● What the task requires: Show the lines of the material that contain the word "Switch".

● Given records:
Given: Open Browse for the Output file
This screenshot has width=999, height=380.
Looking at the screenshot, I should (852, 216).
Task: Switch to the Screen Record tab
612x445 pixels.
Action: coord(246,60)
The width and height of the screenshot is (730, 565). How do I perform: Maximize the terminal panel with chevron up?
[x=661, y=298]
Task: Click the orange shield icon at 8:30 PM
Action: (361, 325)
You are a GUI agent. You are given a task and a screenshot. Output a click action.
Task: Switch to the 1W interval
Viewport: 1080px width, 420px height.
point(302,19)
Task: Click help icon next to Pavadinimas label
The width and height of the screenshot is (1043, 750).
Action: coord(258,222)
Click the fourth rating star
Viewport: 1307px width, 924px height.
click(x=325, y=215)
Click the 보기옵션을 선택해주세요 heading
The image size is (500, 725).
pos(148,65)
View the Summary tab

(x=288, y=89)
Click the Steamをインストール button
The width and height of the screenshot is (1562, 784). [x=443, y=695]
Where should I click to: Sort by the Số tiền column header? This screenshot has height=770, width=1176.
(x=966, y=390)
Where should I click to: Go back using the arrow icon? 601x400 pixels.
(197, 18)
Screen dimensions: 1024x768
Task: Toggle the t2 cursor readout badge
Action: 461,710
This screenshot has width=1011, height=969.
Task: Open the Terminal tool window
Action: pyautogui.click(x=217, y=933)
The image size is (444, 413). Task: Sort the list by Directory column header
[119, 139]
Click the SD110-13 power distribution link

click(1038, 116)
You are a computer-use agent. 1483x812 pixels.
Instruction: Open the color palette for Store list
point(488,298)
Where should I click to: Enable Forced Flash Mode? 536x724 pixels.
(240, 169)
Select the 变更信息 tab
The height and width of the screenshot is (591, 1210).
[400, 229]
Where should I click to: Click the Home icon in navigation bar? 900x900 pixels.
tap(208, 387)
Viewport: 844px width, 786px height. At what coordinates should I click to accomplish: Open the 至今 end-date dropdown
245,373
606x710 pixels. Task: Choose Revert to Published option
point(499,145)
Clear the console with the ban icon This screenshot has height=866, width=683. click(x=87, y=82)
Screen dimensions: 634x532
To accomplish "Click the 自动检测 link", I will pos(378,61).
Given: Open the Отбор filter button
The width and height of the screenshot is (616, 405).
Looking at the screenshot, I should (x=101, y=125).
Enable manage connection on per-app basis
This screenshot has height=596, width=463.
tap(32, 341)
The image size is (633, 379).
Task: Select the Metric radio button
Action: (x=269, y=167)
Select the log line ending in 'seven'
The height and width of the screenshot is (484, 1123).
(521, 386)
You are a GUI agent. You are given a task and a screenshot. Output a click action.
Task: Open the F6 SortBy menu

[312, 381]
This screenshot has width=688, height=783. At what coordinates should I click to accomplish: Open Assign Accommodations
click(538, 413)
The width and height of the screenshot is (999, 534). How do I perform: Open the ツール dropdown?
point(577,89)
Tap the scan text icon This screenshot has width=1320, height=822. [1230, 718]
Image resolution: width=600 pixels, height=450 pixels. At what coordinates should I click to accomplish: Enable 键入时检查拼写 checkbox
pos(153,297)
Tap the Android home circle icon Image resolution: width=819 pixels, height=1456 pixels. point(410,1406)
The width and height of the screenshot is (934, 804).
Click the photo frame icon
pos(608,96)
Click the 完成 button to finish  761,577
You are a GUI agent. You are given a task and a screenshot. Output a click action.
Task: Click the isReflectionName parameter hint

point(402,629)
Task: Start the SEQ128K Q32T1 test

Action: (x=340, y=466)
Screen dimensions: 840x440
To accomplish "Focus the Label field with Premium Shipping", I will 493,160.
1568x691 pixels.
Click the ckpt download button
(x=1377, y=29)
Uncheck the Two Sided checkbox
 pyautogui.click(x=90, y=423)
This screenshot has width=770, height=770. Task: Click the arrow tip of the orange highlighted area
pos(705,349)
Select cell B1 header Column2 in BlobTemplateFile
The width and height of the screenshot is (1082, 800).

● Exercise output:
Task: Switch to the Screen Record tab
Task: Switch to the 1W interval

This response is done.